Javascript multiple regex pattern - javascript

I'm trying to exclude some internal IP addresses and some internal IP address formats from viewing certain logos and links in the site.I have multiple range of IP addresses(sample given below). Is it possible to write a regex that could match all the IP addresses in the list below using javascript?
10.X.X.X
12.122.X.X
12.211.X.X
64.X.X.X
64.23.X.X
74.23.211.92
and 10 more

Quote the periods, replace the X's with \d+, and join them all together with pipes:
const allowedIPpatterns = [
"10.X.X.X",
"12.122.X.X",
"12.211.X.X",
"64.X.X.X",
"64.23.X.X",
"74.23.211.92" //, etc.
];
const allowedRegexStr = '^(?:' +
allowedIPpatterns.
join('|').
replace(/\./g, '\\.').
replace(/X/g, '\\d+') +
')$';
const allowedRegexp = new RegExp(allowedRegexStr);
Then you're all set:
'10.1.2.3'.match(allowedRegexp) // => ['10.1.2.3']
'100.1.2.3'.match(allowedRegexp) // => null
How it works:
First, we have to turn the individual IP patterns into regular expressions matching their intent.
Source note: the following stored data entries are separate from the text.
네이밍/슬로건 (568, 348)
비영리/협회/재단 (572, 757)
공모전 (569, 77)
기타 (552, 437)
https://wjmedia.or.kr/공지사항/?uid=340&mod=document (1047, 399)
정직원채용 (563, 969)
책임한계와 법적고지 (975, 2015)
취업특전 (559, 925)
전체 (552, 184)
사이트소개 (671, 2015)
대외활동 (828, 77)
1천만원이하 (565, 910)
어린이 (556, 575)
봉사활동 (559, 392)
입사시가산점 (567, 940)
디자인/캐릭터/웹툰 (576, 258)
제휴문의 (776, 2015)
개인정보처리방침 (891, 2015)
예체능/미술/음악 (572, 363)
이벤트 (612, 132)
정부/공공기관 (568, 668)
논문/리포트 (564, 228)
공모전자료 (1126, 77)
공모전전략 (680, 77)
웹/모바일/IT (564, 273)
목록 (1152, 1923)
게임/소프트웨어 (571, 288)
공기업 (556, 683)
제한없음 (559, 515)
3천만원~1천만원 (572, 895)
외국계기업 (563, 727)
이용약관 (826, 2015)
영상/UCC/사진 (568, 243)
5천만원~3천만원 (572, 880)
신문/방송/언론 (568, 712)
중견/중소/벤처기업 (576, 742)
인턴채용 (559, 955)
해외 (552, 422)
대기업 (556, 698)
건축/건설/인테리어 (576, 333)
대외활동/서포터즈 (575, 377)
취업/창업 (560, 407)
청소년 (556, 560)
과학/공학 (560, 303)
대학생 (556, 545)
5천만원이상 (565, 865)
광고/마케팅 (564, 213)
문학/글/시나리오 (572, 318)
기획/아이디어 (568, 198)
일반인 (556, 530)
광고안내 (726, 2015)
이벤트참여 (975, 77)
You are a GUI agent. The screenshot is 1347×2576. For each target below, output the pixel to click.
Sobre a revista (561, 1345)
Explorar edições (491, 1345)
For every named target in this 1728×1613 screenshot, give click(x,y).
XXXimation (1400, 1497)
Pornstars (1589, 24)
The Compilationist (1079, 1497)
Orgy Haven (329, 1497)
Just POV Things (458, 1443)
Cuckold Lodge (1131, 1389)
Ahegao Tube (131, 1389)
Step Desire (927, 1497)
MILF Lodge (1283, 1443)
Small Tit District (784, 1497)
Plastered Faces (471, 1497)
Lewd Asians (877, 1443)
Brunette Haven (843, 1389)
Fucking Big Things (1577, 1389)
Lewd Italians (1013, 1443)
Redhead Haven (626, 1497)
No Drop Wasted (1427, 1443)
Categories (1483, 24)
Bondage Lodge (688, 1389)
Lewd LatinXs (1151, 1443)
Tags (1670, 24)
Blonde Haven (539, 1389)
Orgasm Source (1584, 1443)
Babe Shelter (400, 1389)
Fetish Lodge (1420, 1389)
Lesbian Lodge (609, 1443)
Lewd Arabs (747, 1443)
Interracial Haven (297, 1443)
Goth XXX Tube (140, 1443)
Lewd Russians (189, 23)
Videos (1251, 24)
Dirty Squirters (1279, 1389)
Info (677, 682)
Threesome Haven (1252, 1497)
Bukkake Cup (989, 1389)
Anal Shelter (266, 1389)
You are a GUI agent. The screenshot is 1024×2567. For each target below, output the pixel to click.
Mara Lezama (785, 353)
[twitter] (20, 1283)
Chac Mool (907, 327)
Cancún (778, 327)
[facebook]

One regular expression for "all IPs of the form '12.122.X.X'" is this:
^12\.122\.\d+\.\d+$
^ means the match has to start at the beginning of the string; otherwise, 112.122.X.X IPs would also match.
12 etc: digits match themselves
\.: a period in a regex matches any character at all; we want literal periods, so we put a backslash in front.
\d: shorthand for [0-9]; matches any digit.
+: means "1 or more" - 1 or more digits, in this case.
$: similarly to ^, this means the match has to end at the end of the string.
So, we turn the IP patterns into regexes like that. For an individual pattern you could use code like this:
const regexStr = `^` + ipXpattern.
replace(/\./g, '\\.').
replace(/X/g, '\\d+') +
`$`;
Which just replaces all .s with \. and Xs with \d+ and sticks the ^ and $ on the ends.
(Note the doubled backslashes; both string parsing and regex parsing use backslashes, so wherever we want a literal one to make it past the string parser to the regular expression parser, we have to double it.)
In a regular expression, the alternation this|that matches anything that matches either this or that. So we can check for a match against all the IP's at once if we to turn the list into a single regex of the form re1|re2|re3|...|relast.
Then we can do some refactoring to make the regex matcher's job easier; in this case, since all the regexes are going to have ^...$, we can move those constraints out of the individual regexes and put them on the whole thing: ^(10\.\d+\.\d+\.\d+|12\.122\.\d+\.\d+|...)$. The parentheses keep the ^ from being only part of the first pattern and $ from being only part of the last. But since plain parentheses capture as well as group, and we don't need to capture anything, I replaced them with the non-grouping version (?:..).
And in this case we can do the global search-and-replace once on the giant string instead of individually on each pattern. So the result is the code above:
const allowedRegexStr = '^(?:' +
allowedIPpatterns.
join('|').
replace(/\./g, '\\.').
replace(/X/g, '\\d+') +
')$';
That's still just a string; we have to turn it into an actual RegExp object to do the matching:
const allowedRegexp = new RegExp(allowedRegexStr);
As written, this doesn't filter out illegal IPs - for instance, 10.1234.5678.9012 would match the first pattern. If you want to limit the individual byte values to the decimal range 0-255, you can use a more complicated regex than \d+, like this:
(?:\d{1,2}|1\d{2}|2[0-4]\d|25[0-5])
That matches "any one or two digits, or '1' followed by any two digits, or '2' followed by any of '0' through '4' followed by any digit, or '25' followed by any of '0' through '5'". Replacing the \d with that turns the full string-munging expression into this:
const allowedRegexStr = '^(?:' +
allowedIPpatterns.
join('|').
replace(/\./g, '\\.').
replace(/X/g, '(?:\\d{1,2}|1\\d{2}|2[0-4]\\d|25[0-5])') +
')$';
And makes the actual regex look much more unwieldy:
^(?:10\.(?:\d{1,2}|1\d{2}|2[0-4]\d|25[0-5])\.(?:\d{1,2}|1\d{2}|2[0-4]\d|25[0-5]).(?:\d{1,2}|1\d{2}|2[0-4]\d|25[0-5])|12\.122\....
but you don't have to look at it, just match against it. :)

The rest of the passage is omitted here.